Medicinal breakthroughs can come in the unlikeliest forms. The chair of the University of Houston’s biology and biochemistry department, Amy Sater, is looking to tadpoles for treating traumatic brain injury (TBI).
According to an article recently published in the Houston Chronicle , Sater is in the early stages of research that will examine how different compounds affect tadpoles’ astrocytes, which are cells in the brain that respond to injury and keep neurons healthy.
Houston Chronicle reporter Lindsay Ellis conducted a Q&A with Sater about the unusual research.
Read the Q&A below, or click here to read it on the Houston Chronicle website.
Ellis: What are you looking for in these trials?
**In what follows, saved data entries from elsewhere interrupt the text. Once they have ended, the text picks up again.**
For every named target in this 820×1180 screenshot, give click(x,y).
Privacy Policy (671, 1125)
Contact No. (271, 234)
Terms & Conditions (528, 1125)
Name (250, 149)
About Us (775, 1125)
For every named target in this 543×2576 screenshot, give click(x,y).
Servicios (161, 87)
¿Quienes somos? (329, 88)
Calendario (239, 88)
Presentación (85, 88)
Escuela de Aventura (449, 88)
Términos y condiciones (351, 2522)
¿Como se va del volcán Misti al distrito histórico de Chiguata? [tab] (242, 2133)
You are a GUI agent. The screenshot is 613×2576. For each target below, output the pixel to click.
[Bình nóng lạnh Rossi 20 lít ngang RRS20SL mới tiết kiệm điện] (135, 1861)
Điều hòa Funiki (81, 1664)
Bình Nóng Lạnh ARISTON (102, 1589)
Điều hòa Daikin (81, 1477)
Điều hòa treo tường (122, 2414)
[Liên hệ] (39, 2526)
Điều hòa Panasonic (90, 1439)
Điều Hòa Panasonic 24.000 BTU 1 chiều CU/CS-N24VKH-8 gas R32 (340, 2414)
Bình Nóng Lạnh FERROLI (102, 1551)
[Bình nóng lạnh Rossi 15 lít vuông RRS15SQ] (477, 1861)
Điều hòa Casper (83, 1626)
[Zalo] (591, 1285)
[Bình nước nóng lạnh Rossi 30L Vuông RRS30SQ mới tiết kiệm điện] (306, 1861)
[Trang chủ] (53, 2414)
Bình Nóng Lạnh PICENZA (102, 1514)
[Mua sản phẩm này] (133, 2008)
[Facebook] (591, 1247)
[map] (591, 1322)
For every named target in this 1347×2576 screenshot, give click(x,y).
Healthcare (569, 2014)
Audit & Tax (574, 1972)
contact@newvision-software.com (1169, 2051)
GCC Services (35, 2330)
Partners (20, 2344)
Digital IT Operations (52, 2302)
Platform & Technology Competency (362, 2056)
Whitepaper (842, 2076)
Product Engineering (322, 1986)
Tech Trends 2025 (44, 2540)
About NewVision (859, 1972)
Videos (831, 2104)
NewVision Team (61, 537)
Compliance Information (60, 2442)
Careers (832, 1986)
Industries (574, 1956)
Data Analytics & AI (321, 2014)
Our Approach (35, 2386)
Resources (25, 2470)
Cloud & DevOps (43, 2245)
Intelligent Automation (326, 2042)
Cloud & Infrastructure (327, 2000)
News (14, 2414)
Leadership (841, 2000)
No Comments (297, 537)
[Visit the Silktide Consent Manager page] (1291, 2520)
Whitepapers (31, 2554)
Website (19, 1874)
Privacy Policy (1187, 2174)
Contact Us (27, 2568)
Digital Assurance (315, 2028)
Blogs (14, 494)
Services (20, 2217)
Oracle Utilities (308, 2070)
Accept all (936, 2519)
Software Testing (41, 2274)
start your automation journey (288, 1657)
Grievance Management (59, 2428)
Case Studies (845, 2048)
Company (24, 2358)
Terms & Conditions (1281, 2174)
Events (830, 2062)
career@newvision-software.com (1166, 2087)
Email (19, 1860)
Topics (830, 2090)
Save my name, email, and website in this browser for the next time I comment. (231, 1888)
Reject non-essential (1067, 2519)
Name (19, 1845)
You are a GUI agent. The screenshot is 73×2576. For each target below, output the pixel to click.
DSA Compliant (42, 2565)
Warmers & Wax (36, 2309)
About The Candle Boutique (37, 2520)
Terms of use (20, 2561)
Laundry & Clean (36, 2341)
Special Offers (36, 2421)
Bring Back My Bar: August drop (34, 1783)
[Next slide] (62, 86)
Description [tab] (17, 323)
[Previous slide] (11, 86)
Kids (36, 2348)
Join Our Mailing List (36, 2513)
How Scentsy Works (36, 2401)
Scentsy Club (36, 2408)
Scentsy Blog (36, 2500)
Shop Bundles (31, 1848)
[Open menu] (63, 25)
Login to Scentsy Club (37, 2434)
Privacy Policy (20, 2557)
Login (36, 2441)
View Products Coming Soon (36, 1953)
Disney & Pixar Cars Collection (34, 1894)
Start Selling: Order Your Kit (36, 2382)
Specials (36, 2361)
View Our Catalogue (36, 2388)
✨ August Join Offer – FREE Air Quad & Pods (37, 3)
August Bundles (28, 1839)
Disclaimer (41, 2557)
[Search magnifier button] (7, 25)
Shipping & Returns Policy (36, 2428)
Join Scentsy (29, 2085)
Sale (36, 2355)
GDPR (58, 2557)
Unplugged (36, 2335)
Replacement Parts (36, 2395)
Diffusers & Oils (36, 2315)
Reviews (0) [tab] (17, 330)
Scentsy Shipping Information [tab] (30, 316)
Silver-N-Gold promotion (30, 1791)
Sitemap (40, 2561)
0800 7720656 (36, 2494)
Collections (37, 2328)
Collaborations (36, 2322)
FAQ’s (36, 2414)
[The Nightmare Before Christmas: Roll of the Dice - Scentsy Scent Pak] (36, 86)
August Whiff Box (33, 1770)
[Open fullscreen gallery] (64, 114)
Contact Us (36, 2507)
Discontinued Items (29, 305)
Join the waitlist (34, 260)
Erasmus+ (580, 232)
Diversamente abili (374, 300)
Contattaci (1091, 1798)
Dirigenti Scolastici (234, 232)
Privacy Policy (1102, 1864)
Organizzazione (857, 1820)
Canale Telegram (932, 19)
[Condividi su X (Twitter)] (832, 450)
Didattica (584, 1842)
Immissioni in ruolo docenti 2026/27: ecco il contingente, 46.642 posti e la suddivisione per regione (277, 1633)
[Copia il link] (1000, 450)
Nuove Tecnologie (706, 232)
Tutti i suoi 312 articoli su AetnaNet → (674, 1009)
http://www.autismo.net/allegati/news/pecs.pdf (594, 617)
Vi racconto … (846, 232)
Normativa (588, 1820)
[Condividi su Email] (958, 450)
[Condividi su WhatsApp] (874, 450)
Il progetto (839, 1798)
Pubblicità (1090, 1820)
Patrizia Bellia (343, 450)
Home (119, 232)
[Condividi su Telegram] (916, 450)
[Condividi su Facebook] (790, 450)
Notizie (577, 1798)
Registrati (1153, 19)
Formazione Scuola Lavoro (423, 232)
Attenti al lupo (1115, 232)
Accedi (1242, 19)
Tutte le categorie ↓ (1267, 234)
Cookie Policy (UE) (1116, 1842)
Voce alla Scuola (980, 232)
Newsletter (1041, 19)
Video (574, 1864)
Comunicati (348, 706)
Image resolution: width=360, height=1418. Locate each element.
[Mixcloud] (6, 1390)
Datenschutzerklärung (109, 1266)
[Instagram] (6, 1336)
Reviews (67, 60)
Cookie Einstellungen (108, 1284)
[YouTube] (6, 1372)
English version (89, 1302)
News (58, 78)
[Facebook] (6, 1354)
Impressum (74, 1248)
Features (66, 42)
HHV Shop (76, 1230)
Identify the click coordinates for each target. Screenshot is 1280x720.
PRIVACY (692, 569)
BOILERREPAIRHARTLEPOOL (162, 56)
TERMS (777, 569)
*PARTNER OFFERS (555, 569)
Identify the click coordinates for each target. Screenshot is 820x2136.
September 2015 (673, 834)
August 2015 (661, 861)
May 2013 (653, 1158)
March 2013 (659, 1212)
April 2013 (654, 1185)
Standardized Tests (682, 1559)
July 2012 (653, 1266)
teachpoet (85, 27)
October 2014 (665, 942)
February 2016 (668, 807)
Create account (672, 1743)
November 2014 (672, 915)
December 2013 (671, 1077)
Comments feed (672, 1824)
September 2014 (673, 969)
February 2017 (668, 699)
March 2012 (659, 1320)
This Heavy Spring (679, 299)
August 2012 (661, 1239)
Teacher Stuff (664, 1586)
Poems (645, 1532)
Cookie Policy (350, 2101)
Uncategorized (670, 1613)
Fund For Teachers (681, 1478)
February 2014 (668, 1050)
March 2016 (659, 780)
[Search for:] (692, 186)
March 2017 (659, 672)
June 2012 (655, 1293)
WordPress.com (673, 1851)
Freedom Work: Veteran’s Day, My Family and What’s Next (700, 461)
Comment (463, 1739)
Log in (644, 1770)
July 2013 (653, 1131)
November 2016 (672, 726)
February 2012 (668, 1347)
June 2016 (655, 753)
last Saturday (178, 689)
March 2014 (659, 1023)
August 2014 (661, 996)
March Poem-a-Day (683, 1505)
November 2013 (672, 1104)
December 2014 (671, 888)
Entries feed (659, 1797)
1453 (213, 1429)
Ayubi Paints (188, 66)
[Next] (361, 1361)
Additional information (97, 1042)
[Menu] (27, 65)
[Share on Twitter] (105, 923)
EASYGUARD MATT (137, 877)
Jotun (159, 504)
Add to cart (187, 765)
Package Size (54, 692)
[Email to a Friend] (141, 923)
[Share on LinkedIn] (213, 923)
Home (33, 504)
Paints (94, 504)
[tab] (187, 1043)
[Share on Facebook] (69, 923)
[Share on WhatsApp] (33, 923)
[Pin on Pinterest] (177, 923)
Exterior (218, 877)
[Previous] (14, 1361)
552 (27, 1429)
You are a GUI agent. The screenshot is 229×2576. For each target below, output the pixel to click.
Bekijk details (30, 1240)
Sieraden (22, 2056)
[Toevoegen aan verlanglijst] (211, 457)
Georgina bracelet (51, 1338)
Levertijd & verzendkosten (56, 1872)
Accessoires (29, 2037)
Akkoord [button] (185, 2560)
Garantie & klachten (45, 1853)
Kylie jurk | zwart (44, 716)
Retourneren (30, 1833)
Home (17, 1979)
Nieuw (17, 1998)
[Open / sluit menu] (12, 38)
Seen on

Sater: We’re hoping to look at how the astrocytes are responding to a focused impact injury in tadpoles. At a molecular level, what are the common elements? My hope is that two years from now, we’ll be in a position to start screening for compounds that show some sort of impact. We want to promote responses that are positive for regeneration. We want to inhibit responses that are hindering regeneration.
Ellis: Why use tadpoles instead of mice?
Sater: It’s a way to do a very broad scan in a reasonable amount of time. Using tadpoles, you can generate a whole bunch of embryos, and they will grow up to be a whole bunch of tadpoles. You can make them all be genetically the same. We’re going to screen 12,000 compounds and see if we can identify a small handful that would produce a desired effect. That’s not something that’s really feasible with a mouse. It’s just way too expensive. There are way too many mice. But it’s pretty straightforward to do in tadpoles.
Ellis: Why will this research change the world?
Sater: Brain injury is a debilitating condition. It’s one of these things that comes out of nowhere for people. When we thought about brain injury 15 to 20 years ago, it was something sudden and severe causing long-term damage. We’re kind of coming to understand now that repeated small injuries can be really damaging. My hope is that if we can do something that will contribute to people recovering more effectively, that would be such a huge improvement in the quality of the lives, of not just brain injury patients but the people who care for them.